Reading all the articles in all the different muscle magazines over the years really did nothing but make things more confusing. Sometimes, two different articles in the same issue would have contradicting information. I just finally gave up on reading these and realized most of the junk was just used for filler space.
If you’re concerned with the timing of your post workout shakes, wait about an hour before drinking it. Elevated calorie burning is back to normal by now anyway and you’re supposedly still within the magic window for maximum muscle intake.
Alexoc949
Wed, Jun-15-05, 18:51
To tell you the truth, IME, post workout shakes are mostly Bologna. During the 10 years of bodybuilding type training and eating, I noticed virtually know difference between taking, or not taking post workout shakes. I experimented with taking them during workouts, within 30 minutes after and even waiting for 1-2 hours later. I tried Arnold’s recipe and every other recipe I could find. Now, I just make sure to get something to eat within a couple of hours after a workout. During this period, I maintained around 7-8% body fat and went from 158 to around 175.
Reading all the articles in all the different muscle magazines over the years really did nothing but make things more confusing.
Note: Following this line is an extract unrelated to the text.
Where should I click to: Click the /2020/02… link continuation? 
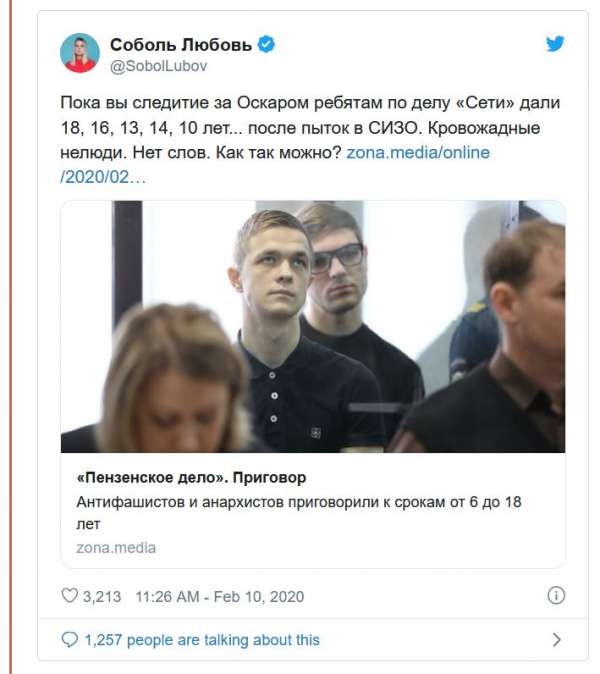(x=103, y=177)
Sometimes, two different articles in the same issue would have contradicting information. I just finally gave up on reading these and realized most of the junk was just used for filler space.
If you’re concerned with the timing of your post workout shakes, wait about an hour before drinking it. Elevated calorie burning is back to normal by now anyway and you’re supposedly still within the magic window for maximum muscle intake.
with post workout shakes i have felt much differently. Definitely less sore using whey protein, sugar carbs and glutamine. I guess people react differently to it.
with health and fitness magazines they always contradict themselves in articles. It all depends on the source. The best thing, or at least what i do is take the information give it a try and see what works best for me. That's ultimately what it boils down to.